Resolution in western tonal music theory is the "need" for a sounded note and/or chord to move from a dissonance or unstable sound to a more final or stable sounding one, a consonance. Resolution has a strong basis in tonal music, since atonal music generally contains a more constant level of dissonance and lacks a tonal center to resolve to.

An example of a single dissonant note which requires resolution would be, for instance, an F during a C major chord, CEG, which creates a dissonance with both E and G and may resolve to either, though more usually to E (the closer pitch). In reference to chords and progressionss for example a phrase ending with the following cadence IV-V, an imperfect cadence, does not have a high degree of resolution. However, if this cadence where changed to (IV-)V-I, a perfect cadence, it would resolve much more strongly by ending on the tonic I chord.

Dissonance, resolution, and suspense, can be used to create musical interest. Where a melody or chordal pattern is expected to resolve to a certain note or chord, a different but similarly suitable note can be resolved to instead, creating an interesting and unexpected sound. For example, the deceptive cadence.

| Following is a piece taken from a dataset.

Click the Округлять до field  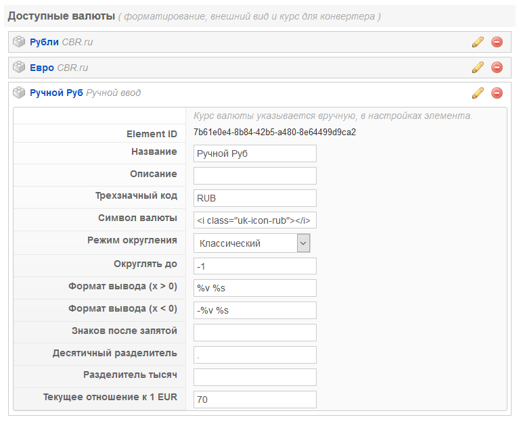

The concept of "resolution", and the degree to which resolution is "expected", is contextual as to culture and historical period. In a classical piece of the Baroque period, for example, an added sixth chord (made up of the notes C, E, G and A, for example) has a very strong need to resolve, while in a more modern work, that need is less strong - in the context of a pop or jazz piece, such a chord could comfortably end a piece and have no particular need to resolve, see: fadeout.